*** Block opens ***
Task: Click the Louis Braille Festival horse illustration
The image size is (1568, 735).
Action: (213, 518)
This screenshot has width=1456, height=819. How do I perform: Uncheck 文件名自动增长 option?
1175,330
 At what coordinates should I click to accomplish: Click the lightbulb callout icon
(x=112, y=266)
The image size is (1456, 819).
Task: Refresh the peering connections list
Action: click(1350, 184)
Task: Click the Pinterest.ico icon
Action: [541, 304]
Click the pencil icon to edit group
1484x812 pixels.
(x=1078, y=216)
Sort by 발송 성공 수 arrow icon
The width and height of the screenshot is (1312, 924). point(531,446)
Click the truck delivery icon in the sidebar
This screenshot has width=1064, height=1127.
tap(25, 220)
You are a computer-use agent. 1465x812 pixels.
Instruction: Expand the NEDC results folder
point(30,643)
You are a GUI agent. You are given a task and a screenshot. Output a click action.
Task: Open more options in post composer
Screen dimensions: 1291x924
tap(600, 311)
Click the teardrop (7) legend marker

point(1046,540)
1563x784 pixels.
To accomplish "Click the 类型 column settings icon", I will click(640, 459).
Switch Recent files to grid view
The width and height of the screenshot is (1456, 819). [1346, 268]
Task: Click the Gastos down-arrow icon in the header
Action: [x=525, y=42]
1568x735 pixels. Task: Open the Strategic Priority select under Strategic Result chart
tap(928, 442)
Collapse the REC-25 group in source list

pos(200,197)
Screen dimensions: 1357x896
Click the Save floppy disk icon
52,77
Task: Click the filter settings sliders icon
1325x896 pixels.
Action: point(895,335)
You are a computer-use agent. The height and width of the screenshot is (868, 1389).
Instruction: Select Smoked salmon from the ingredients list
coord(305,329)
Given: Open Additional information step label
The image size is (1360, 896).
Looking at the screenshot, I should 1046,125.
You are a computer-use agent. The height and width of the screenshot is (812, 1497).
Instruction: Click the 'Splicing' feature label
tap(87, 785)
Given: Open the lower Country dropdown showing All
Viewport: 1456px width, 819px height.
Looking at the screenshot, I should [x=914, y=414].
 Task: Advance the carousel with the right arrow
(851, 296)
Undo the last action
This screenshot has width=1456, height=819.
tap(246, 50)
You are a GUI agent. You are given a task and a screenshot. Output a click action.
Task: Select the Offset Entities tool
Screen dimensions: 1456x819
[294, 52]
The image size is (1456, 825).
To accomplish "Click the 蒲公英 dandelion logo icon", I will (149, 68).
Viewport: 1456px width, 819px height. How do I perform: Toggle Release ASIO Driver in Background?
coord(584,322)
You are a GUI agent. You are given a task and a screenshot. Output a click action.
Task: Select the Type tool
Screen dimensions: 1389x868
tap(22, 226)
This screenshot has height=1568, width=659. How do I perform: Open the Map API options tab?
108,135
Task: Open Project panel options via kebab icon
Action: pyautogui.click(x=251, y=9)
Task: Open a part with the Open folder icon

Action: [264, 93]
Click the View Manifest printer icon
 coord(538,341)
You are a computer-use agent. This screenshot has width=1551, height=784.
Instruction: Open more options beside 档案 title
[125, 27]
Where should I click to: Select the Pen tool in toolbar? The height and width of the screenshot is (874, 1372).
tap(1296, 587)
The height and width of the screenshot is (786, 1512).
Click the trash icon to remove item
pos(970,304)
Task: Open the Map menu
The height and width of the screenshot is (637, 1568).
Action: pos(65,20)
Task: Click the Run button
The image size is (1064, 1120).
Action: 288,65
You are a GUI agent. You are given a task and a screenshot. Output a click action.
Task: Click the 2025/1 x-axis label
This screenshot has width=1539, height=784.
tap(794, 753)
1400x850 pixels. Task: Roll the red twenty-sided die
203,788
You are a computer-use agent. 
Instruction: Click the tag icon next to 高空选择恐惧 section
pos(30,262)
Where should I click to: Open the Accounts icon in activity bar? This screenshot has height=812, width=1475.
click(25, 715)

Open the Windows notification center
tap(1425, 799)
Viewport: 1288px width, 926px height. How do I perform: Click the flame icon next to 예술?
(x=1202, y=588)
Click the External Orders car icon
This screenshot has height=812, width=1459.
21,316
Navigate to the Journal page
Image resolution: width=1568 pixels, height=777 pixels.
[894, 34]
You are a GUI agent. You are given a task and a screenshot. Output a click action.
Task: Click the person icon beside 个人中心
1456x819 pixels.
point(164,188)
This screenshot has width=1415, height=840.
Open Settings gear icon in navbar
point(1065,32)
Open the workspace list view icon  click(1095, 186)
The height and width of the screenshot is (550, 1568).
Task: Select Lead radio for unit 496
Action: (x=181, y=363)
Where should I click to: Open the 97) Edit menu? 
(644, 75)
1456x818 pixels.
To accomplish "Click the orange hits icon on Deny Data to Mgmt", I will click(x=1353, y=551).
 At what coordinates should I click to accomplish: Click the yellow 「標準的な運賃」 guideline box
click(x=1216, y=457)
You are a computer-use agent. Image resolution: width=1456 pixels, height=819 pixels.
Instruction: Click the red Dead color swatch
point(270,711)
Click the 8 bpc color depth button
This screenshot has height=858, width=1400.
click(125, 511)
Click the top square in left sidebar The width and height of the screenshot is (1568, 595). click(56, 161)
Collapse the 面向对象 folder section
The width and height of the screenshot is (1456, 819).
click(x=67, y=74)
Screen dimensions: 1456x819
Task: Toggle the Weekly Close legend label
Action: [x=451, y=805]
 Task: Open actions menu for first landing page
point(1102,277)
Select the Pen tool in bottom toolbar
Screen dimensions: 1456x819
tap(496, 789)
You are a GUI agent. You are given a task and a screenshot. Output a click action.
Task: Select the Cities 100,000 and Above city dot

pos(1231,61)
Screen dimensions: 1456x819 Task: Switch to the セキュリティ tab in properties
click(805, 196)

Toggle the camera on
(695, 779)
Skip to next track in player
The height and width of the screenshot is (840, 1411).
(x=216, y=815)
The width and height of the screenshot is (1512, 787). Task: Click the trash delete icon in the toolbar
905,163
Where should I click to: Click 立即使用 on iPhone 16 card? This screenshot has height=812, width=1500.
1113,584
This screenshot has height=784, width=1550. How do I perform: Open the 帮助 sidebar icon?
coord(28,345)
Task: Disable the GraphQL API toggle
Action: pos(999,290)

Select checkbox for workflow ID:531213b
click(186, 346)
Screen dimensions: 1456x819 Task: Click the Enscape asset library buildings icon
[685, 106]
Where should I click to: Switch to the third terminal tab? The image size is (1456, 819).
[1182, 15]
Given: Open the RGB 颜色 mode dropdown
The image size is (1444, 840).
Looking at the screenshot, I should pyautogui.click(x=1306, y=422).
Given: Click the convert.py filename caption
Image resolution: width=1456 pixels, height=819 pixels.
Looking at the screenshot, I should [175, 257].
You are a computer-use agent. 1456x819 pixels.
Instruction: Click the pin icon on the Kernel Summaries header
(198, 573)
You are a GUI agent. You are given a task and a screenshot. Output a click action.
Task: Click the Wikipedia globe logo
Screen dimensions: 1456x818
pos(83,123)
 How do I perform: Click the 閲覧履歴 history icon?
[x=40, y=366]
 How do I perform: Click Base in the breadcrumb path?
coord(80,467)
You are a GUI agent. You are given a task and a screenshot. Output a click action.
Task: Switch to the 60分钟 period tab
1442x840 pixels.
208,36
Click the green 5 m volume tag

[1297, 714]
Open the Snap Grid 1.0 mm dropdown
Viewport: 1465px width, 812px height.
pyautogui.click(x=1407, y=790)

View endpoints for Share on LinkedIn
*** Block closes ***
[What to produce] Give the listing again, word for word.

[Solution to the problem]
Task: Click the Louis Braille Festival horse illustration
The image size is (1568, 735).
Action: (213, 518)
This screenshot has width=1456, height=819. How do I perform: Uncheck 文件名自动增长 option?
1175,330
 At what coordinates should I click to accomplish: Click the lightbulb callout icon
(x=112, y=266)
The image size is (1456, 819).
Task: Refresh the peering connections list
Action: click(1350, 184)
Task: Click the Pinterest.ico icon
Action: [541, 304]
Click the pencil icon to edit group
1484x812 pixels.
(x=1078, y=216)
Sort by 발송 성공 수 arrow icon
The width and height of the screenshot is (1312, 924). point(531,446)
Click the truck delivery icon in the sidebar
This screenshot has width=1064, height=1127.
tap(25, 220)
You are a computer-use agent. 1465x812 pixels.
Instruction: Expand the NEDC results folder
point(30,643)
You are a GUI agent. You are given a task and a screenshot. Output a click action.
Task: Open more options in post composer
Screen dimensions: 1291x924
tap(600, 311)
Click the teardrop (7) legend marker

point(1046,540)
1563x784 pixels.
To accomplish "Click the 类型 column settings icon", I will click(640, 459).
Switch Recent files to grid view
The width and height of the screenshot is (1456, 819). [1346, 268]
Task: Click the Gastos down-arrow icon in the header
Action: [x=525, y=42]
1568x735 pixels. Task: Open the Strategic Priority select under Strategic Result chart
tap(928, 442)
Collapse the REC-25 group in source list

pos(200,197)
Screen dimensions: 1357x896
Click the Save floppy disk icon
52,77
Task: Click the filter settings sliders icon
1325x896 pixels.
Action: point(895,335)
You are a computer-use agent. The height and width of the screenshot is (868, 1389).
Instruction: Select Smoked salmon from the ingredients list
coord(305,329)
Given: Open Additional information step label
The image size is (1360, 896).
Looking at the screenshot, I should 1046,125.
You are a computer-use agent. The height and width of the screenshot is (812, 1497).
Instruction: Click the 'Splicing' feature label
tap(87, 785)
Given: Open the lower Country dropdown showing All
Viewport: 1456px width, 819px height.
Looking at the screenshot, I should [x=914, y=414].
 Task: Advance the carousel with the right arrow
(851, 296)
Undo the last action
This screenshot has width=1456, height=819.
tap(246, 50)
You are a GUI agent. You are given a task and a screenshot. Output a click action.
Task: Select the Offset Entities tool
Screen dimensions: 1456x819
[294, 52]
The image size is (1456, 825).
To accomplish "Click the 蒲公英 dandelion logo icon", I will (149, 68).
Viewport: 1456px width, 819px height. How do I perform: Toggle Release ASIO Driver in Background?
coord(584,322)
You are a GUI agent. You are given a task and a screenshot. Output a click action.
Task: Select the Type tool
Screen dimensions: 1389x868
tap(22, 226)
This screenshot has height=1568, width=659. How do I perform: Open the Map API options tab?
108,135
Task: Open Project panel options via kebab icon
Action: pyautogui.click(x=251, y=9)
Task: Open a part with the Open folder icon

Action: [264, 93]
Click the View Manifest printer icon
 coord(538,341)
You are a computer-use agent. This screenshot has width=1551, height=784.
Instruction: Open more options beside 档案 title
[125, 27]
Where should I click to: Select the Pen tool in toolbar? The height and width of the screenshot is (874, 1372).
tap(1296, 587)
The height and width of the screenshot is (786, 1512).
Click the trash icon to remove item
pos(970,304)
Task: Open the Map menu
The height and width of the screenshot is (637, 1568).
Action: pos(65,20)
Task: Click the Run button
The image size is (1064, 1120).
Action: 288,65
You are a GUI agent. You are given a task and a screenshot. Output a click action.
Task: Click the 2025/1 x-axis label
This screenshot has width=1539, height=784.
tap(794, 753)
1400x850 pixels. Task: Roll the red twenty-sided die
203,788
You are a computer-use agent. 
Instruction: Click the tag icon next to 高空选择恐惧 section
pos(30,262)
Where should I click to: Open the Accounts icon in activity bar? This screenshot has height=812, width=1475.
click(25, 715)

Open the Windows notification center
tap(1425, 799)
Viewport: 1288px width, 926px height. How do I perform: Click the flame icon next to 예술?
(x=1202, y=588)
Click the External Orders car icon
This screenshot has height=812, width=1459.
21,316
Navigate to the Journal page
Image resolution: width=1568 pixels, height=777 pixels.
[894, 34]
You are a GUI agent. You are given a task and a screenshot. Output a click action.
Task: Click the person icon beside 个人中心
1456x819 pixels.
point(164,188)
This screenshot has width=1415, height=840.
Open Settings gear icon in navbar
point(1065,32)
Open the workspace list view icon  click(1095, 186)
The height and width of the screenshot is (550, 1568).
Task: Select Lead radio for unit 496
Action: (x=181, y=363)
Where should I click to: Open the 97) Edit menu? 
(644, 75)
1456x818 pixels.
To accomplish "Click the orange hits icon on Deny Data to Mgmt", I will click(x=1353, y=551).
 At what coordinates should I click to accomplish: Click the yellow 「標準的な運賃」 guideline box
click(x=1216, y=457)
You are a computer-use agent. Image resolution: width=1456 pixels, height=819 pixels.
Instruction: Click the red Dead color swatch
point(270,711)
Click the 8 bpc color depth button
This screenshot has height=858, width=1400.
click(125, 511)
Click the top square in left sidebar The width and height of the screenshot is (1568, 595). click(56, 161)
Collapse the 面向对象 folder section
The width and height of the screenshot is (1456, 819).
click(x=67, y=74)
Screen dimensions: 1456x819
Task: Toggle the Weekly Close legend label
Action: [x=451, y=805]
 Task: Open actions menu for first landing page
point(1102,277)
Select the Pen tool in bottom toolbar
Screen dimensions: 1456x819
tap(496, 789)
You are a GUI agent. You are given a task and a screenshot. Output a click action.
Task: Select the Cities 100,000 and Above city dot

pos(1231,61)
Screen dimensions: 1456x819 Task: Switch to the セキュリティ tab in properties
click(805, 196)

Toggle the camera on
(695, 779)
Skip to next track in player
The height and width of the screenshot is (840, 1411).
(x=216, y=815)
The width and height of the screenshot is (1512, 787). Task: Click the trash delete icon in the toolbar
905,163
Where should I click to: Click 立即使用 on iPhone 16 card? This screenshot has height=812, width=1500.
1113,584
This screenshot has height=784, width=1550. How do I perform: Open the 帮助 sidebar icon?
coord(28,345)
Task: Disable the GraphQL API toggle
Action: pos(999,290)

Select checkbox for workflow ID:531213b
click(186, 346)
Screen dimensions: 1456x819 Task: Click the Enscape asset library buildings icon
[685, 106]
Where should I click to: Switch to the third terminal tab? The image size is (1456, 819).
[1182, 15]
Given: Open the RGB 颜色 mode dropdown
The image size is (1444, 840).
Looking at the screenshot, I should pyautogui.click(x=1306, y=422).
Given: Click the convert.py filename caption
Image resolution: width=1456 pixels, height=819 pixels.
Looking at the screenshot, I should [175, 257].
You are a computer-use agent. 1456x819 pixels.
Instruction: Click the pin icon on the Kernel Summaries header
(198, 573)
You are a GUI agent. You are given a task and a screenshot. Output a click action.
Task: Click the Wikipedia globe logo
Screen dimensions: 1456x818
pos(83,123)
 How do I perform: Click the 閲覧履歴 history icon?
[x=40, y=366]
 How do I perform: Click Base in the breadcrumb path?
coord(80,467)
You are a GUI agent. You are given a task and a screenshot. Output a click action.
Task: Switch to the 60分钟 period tab
1442x840 pixels.
208,36
Click the green 5 m volume tag

[1297, 714]
Open the Snap Grid 1.0 mm dropdown
Viewport: 1465px width, 812px height.
pyautogui.click(x=1407, y=790)

View endpoints for Share on LinkedIn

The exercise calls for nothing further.